Extra Time: How sporting escapism (and a baby) saved me from crumby 2016

The promise of a new year for normal, well-adjusted folk must be what the anticipation of a new season feels is to a sports fan.
Melton Times sports editor Chris Harby at Regional Press Awards EMN-170401-160548002Melton Times sports editor Chris Harby at Regional Press Awards EMN-170401-160548002
Melton Times sports editor Chris Harby at Regional Press Awards EMN-170401-160548002

An irrational hope that the state of the world, as well as our own lives within it, will improve, or at least fail to be as bad.

But for followers of all sports, the kick-off of a new season is different to the turn of a year.

While the real world staggers bleary-eyed and blinking into New Year’s Day, dragging all of its unwanted baggage behind it, teams and their fans can always start completely afresh.

The damning statistics of last year’s failures are washed away, sent away to the spam folder of our mind, and we start again on the interminable cycle of seasons.

That shambolic display by your back four, the embarrassing batting collapse, the painful derby defeat.

* [Data block]:
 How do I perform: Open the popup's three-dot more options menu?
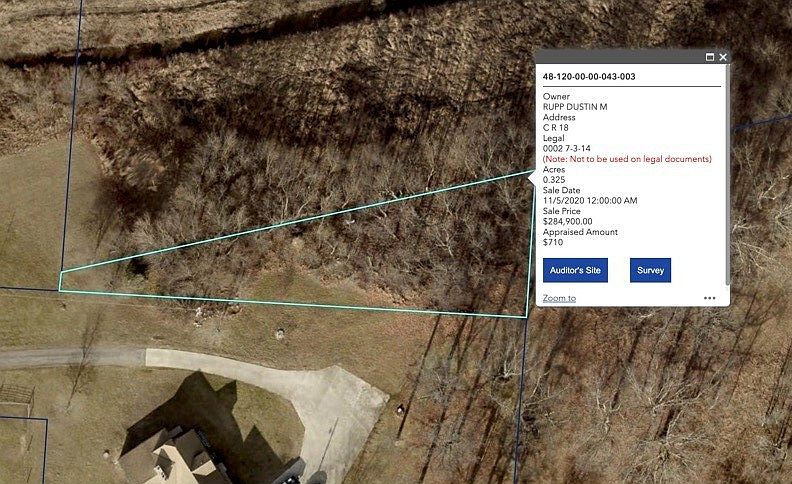[x=710, y=298]
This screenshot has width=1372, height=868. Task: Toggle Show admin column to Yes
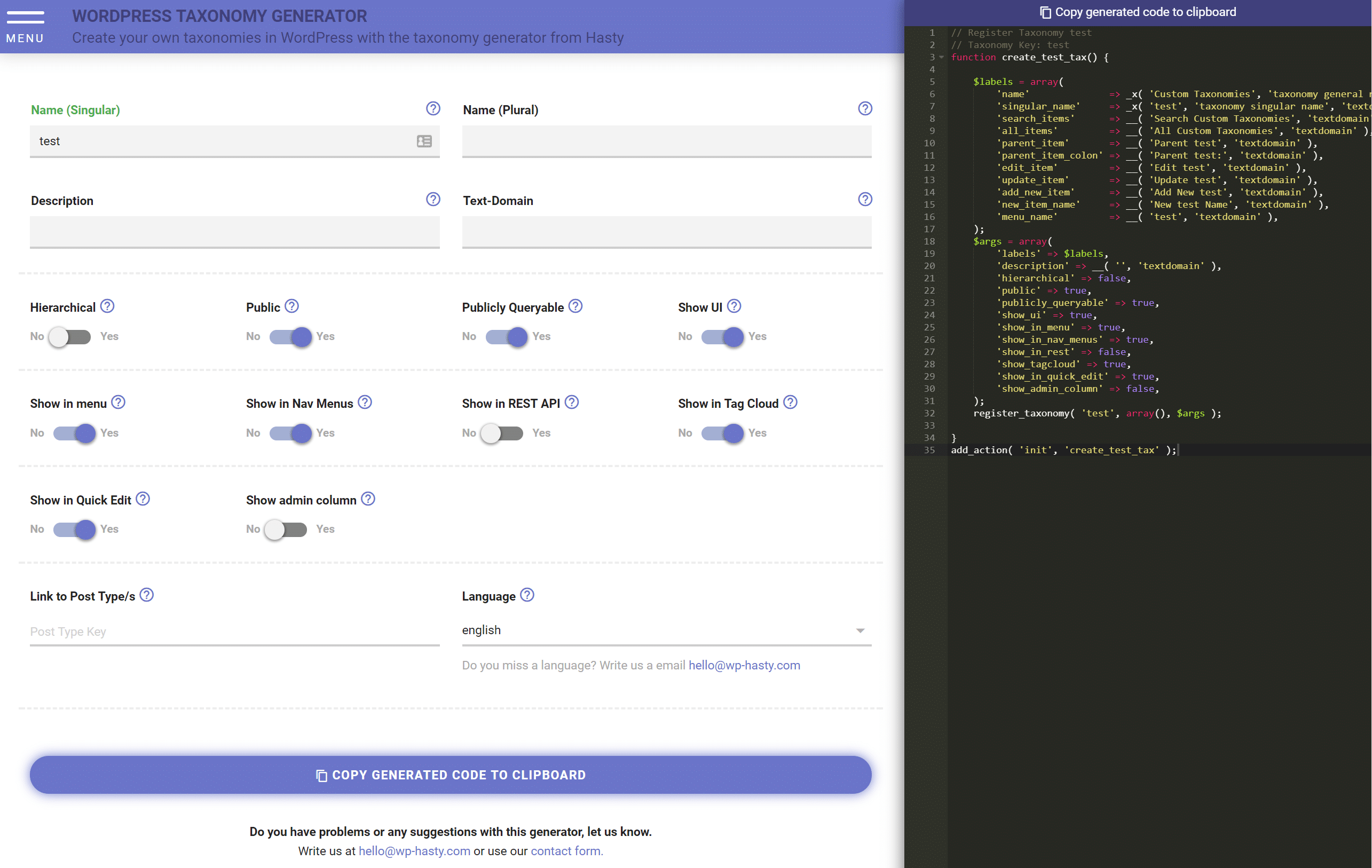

* [Stated exercise]: Continue the column on sporting escapism in 2016 from its last sentence, keeping its voice and subject.

* [Answer to the exercise]:
There is nothing like the blind hope and groundless optimism that a pre-season league table, resplendent in zeroes, can deliver.

With all of this in mind, you have to feel a little sympathy for the non-believers who are left to face the world without an escape hatch to slip through when reality turns too grim to contemplate.

Yet there are times, especially as we grow older, with the assumed greater maturity this is supposed to bring, when an over-reliance on sport can be a bit, well, embarrassing.

It can leave the incumbent feeling a little one-dimensional in intelligent company, and leave your priorities looking way off-kilter.

Fretting about a meaningless result or latest score while surrounded by splendid natural beauty, or immersed in the company of friends and family is a glaring personal flaw of mine.

But over the last 12 months with Trump, Brexit, Putin, Syria, the dizzying loss of so many wonderfully creative icons – I could go on – there seemed little wonder that some of us choose this escapist alternative universe.

I was lucky that the woes of the world were offset by the joy of my firstborn - a future England cricket captain, lord help him.

For every other sporting fan, there was the incredible exploits of our Olympians, with Mo Farah’s incredible defence of his long-distance double a personal favourite.

You couldn’t help but feel your spirits soar at Danny Willett’s Masters triumph, and Andy Murray’s epic climb to world number one.

And yet even here in planet sport lurks the potential for happiness to come crashing down around the ears of your escape artist.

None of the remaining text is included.